In 2012, Henley Business School Africa celebrated its 20th anniversary and the opening of its current premises in Paulshof, Sandton.

Academics
Henley Africa’s flagship programme is the internationally recognised Henley MBA, which targets experienced, practising managers seeking to enhance their leadership skills or prepare for a senior management position. The MBA is presented in South Africa as a flexible, family friendly, thirty-month, part-time programme, delivered through a blend of face-to-face workshops, peer group learning, team activities, on-line and off-line individual and group self-study methods. The school has also added the MBA for Music and Creative Industries specifically for artists ad creatives who want to develop their business skills. The programme attracts students from many African countries, including Zimbabwe, Nigeria, Kenya, Mozambique and Ghana.

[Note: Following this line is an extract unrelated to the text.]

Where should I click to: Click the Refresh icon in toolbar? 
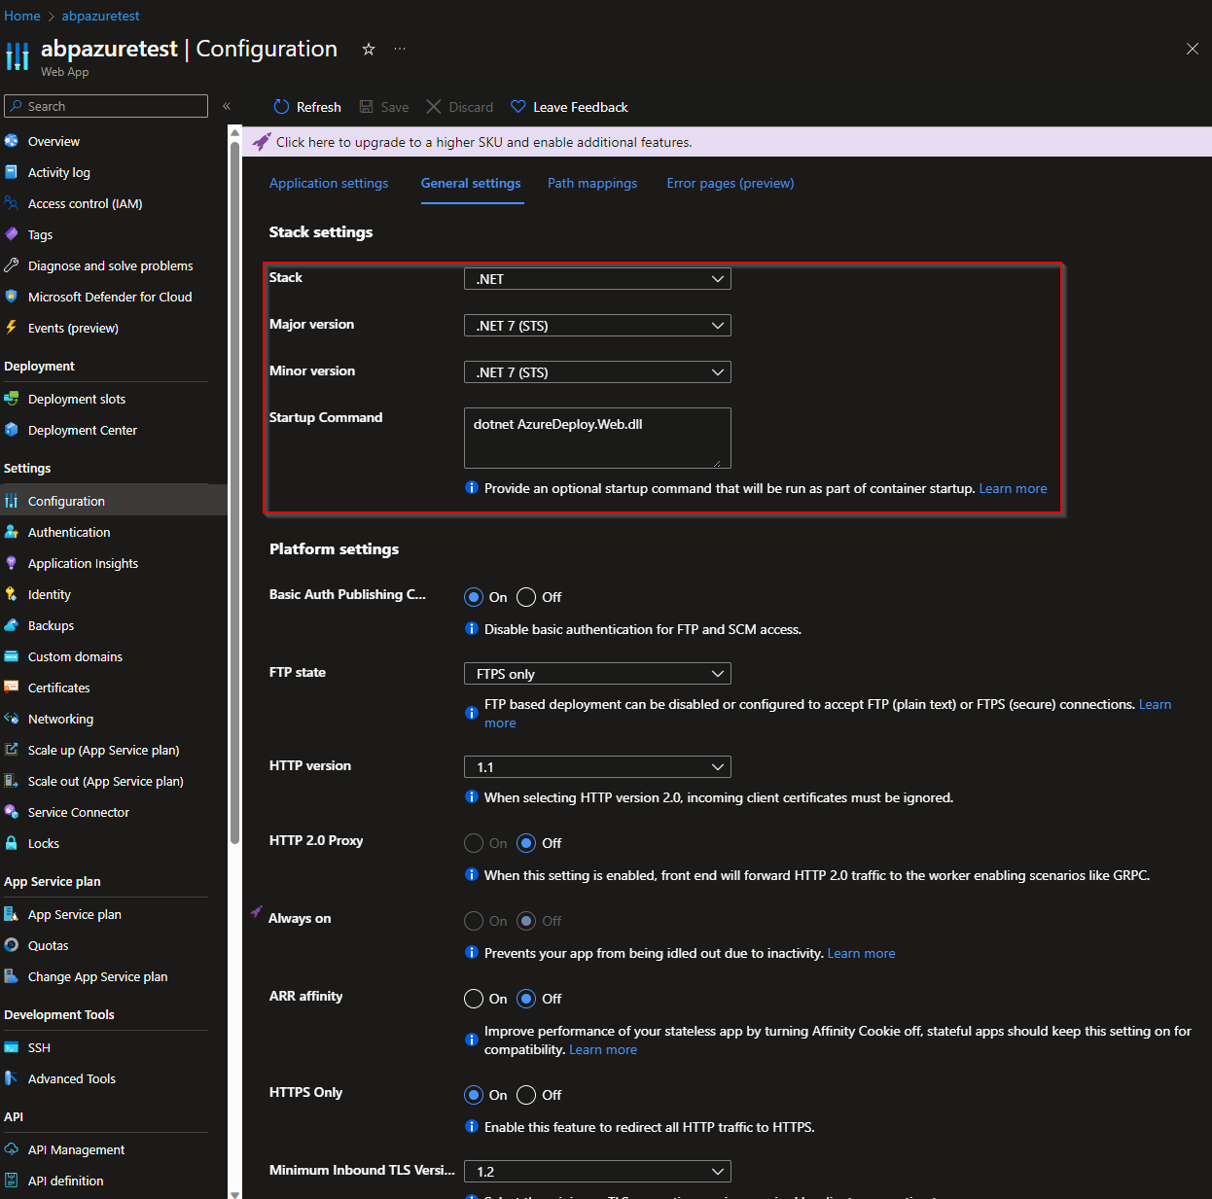[x=281, y=107]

The school offers a range of executive education programmes. Its open executive development programmes, designed for individuals, span the major management related areas essential for running sustainable organisations and range in length from 2 days to 3 weeks. Programmes include:
Post Graduate Diploma in Management Practice (PG Dip)
Accredited Managers' Programme (AMP) - NGF 6
Managers’ Accelerated Progression (MAP+) Programme
ICE+ Programme – The business management course for creative minds 
Henley Professional Certificate in Coaching (PCIC)
Financial Skills for Management (Finance for Non-Financial Managers)

In addition, Henley consults with a range of leading global organisations to provide customised executive and tailored qualification programmes.

Specialist Centres
The Henley Real Estate Centre Africa is an extension of the School of Real Estate & Planning [LINK TO WIKI PAGE]. Established in 1964, the School of Real Estate & Planning forms an integral part of Henley Business School UK and is the largest school of its kind in the UK.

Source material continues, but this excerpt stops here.